Work request: Reproduce the records below; each should match the original exactly.

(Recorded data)

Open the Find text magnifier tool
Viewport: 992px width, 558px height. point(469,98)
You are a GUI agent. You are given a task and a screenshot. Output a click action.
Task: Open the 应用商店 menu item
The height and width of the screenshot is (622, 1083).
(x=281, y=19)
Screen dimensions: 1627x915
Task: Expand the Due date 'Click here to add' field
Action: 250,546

Result for this task:
Open the Find text magnifier tool
Viewport: 992px width, 558px height. point(469,98)
You are a GUI agent. You are given a task and a screenshot. Output a click action.
Task: Open the 应用商店 menu item
The height and width of the screenshot is (622, 1083).
(x=281, y=19)
Screen dimensions: 1627x915
Task: Expand the Due date 'Click here to add' field
Action: 250,546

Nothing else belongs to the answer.